2018-10-04 Thread gtt

This is one of the most useless collection of floating point myths I
have seen since a long time.


I don't know why you want to compare two floats, but you'd better  
use currency type. Float is for calculus, but comparing  
float1=float2 (or float1>float2) is rolling the dice. Obviously, the  
more precision, the less errors. But an accurate, intuitive result,  
is not guaranteed.


With rolling a dice you mean, that the comparisons are only
randomly correct or what)? Since the floating-point numbers
are well-defined and exact (yes they are, and truncation/rounding
errors are the results from former computations and/or
the rounding of non-representable numbers). All operations
are predictable, so there is no chance for random.


People who play with maths may use something like
function equal(const f1,f2:Extended; const Error:extended=1E-6):boolean;
begin
 Result:=(abs(f1-f2)

This function is non-sense and I doubt that 'math people' will use it.
First: it uses only absolute errors, so 1e-7 and 1e-4000 are equal.
Second: A tolerance of 1e-6 is ridiculous, given that the machine epsilon
for 80-bit extended is 1.0842e-19.

What does java does? I don't know. Perhaps it just rounds the  
output, try  System.out.println(ans==0.0). Perhaps it uses a high  
precision that *in this case* gets always 0.

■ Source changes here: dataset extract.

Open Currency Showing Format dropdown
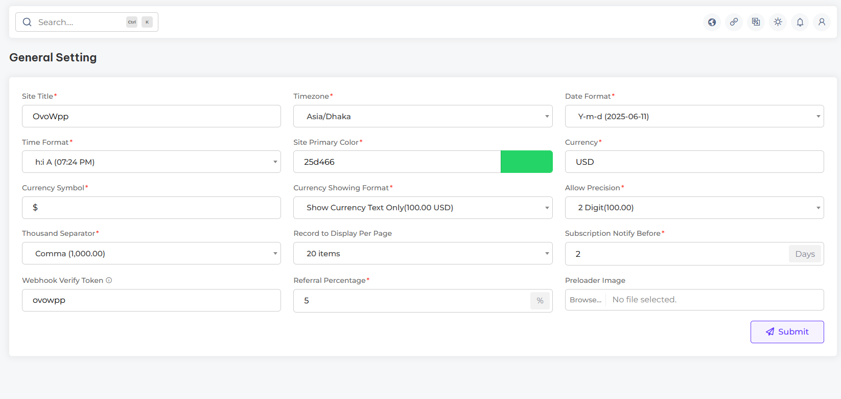This screenshot has width=841, height=399. (x=423, y=208)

As already said, you can get the same values as Java, if you use the
same data types (double) and the same precision (53-bit) with
Free Pascal (even with the X87 FPU)

 5.10099001E+004
 5.10099001E+004
 5.10099001E+004
---
 0.E+000
 0.E+000
 0.E+000
 0.E+000
 0.E+000

But the question is that floating point representation can't store  
accurately many numbers. To begin with,  0.1 in base 10, is periodic  
number in binary 0.0001...001..001... so it has to truncate it,


No is this only true if you use the truncate rounding mode, which
is not default (default is round-to-nearest/even).

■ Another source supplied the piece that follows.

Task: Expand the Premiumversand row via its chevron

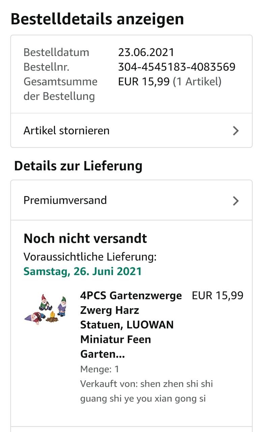Action: click(x=236, y=201)
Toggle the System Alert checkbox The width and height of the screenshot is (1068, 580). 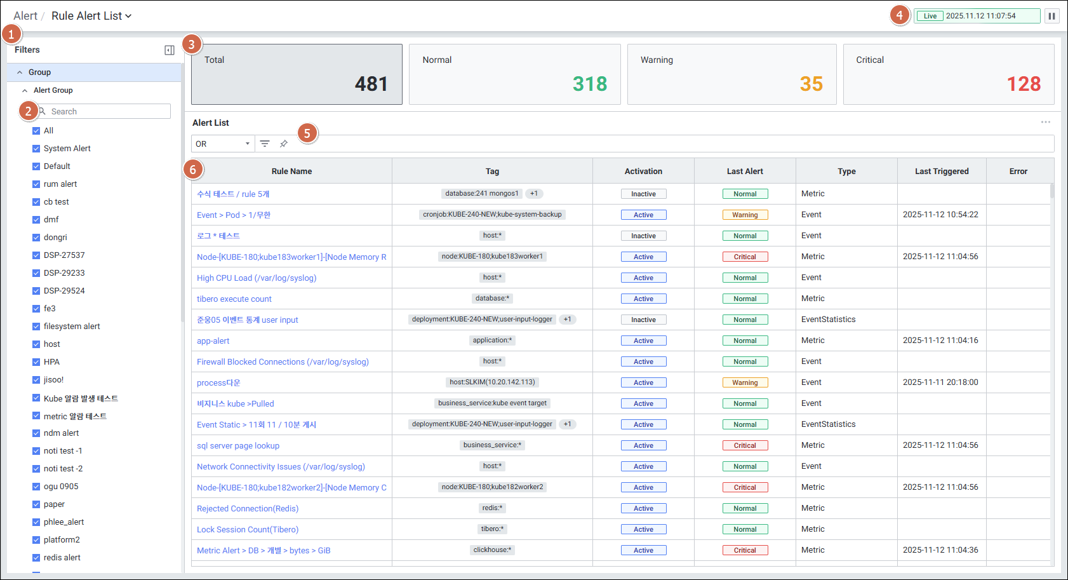pos(36,149)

and when you truncate, the result depends of the order of  
operations, no matter the language or precision. So, it is matter of  
probability to get 1. or 1.0001 or 0.


Yes, but it is predictable and  deterministic and no matter of
probability.

To conclude: The reason for the differences is the usage of
intermediate elevated precision (and this can occur also
e.g. for C where it is also allowed to use intermediate
higher precision). For Delphi/Free Pascal this phenomenon
does not occur if you always compute with the precision
appropriate to the data type, as e.g. with 64-bit/SSE.